* _What you should do_
Say how many lines in the records contain the string "agent", giving the number by itself.

-------- Record set --------

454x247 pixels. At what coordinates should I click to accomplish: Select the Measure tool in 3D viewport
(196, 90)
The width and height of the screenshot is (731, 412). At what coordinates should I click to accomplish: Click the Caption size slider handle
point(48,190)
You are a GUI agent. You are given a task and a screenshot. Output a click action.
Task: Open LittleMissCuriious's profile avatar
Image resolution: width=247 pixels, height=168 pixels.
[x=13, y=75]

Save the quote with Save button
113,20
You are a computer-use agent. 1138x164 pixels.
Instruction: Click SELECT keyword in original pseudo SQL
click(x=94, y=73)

--------
-------- Record set --------

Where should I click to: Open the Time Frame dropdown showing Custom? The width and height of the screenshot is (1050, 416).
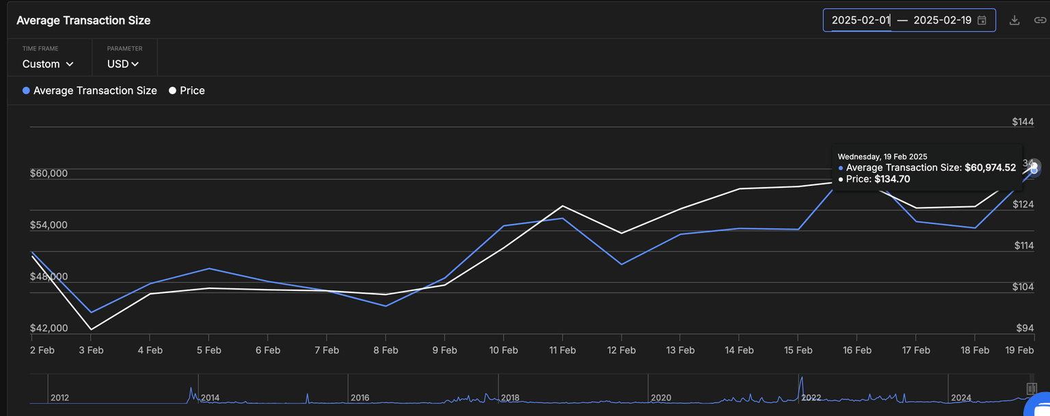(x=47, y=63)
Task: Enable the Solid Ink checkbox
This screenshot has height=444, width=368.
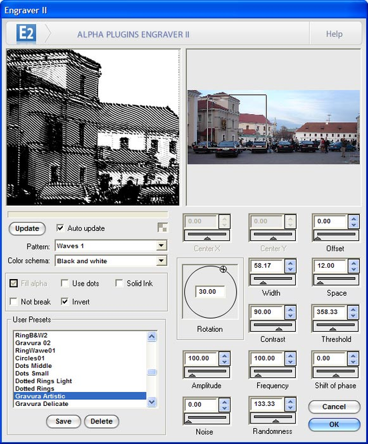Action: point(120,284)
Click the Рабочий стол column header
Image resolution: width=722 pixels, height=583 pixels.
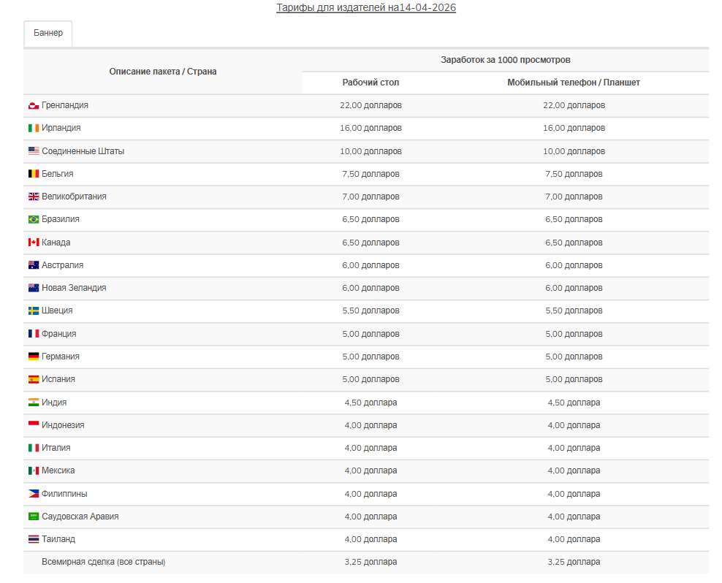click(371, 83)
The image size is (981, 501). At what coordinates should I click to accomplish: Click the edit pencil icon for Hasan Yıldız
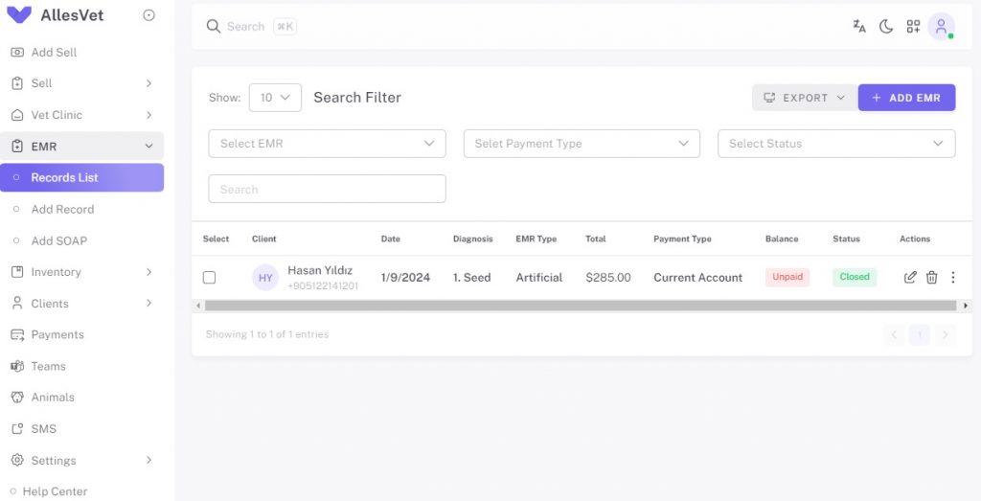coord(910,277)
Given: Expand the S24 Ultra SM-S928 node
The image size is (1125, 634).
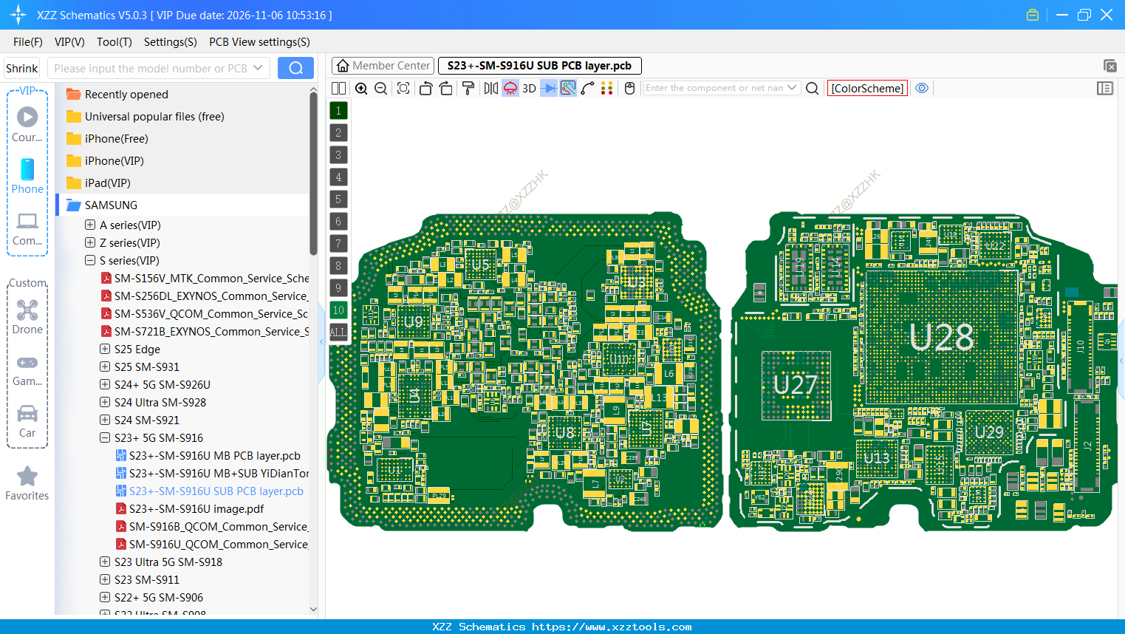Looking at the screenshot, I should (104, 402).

--------

* _Reply to the task_
2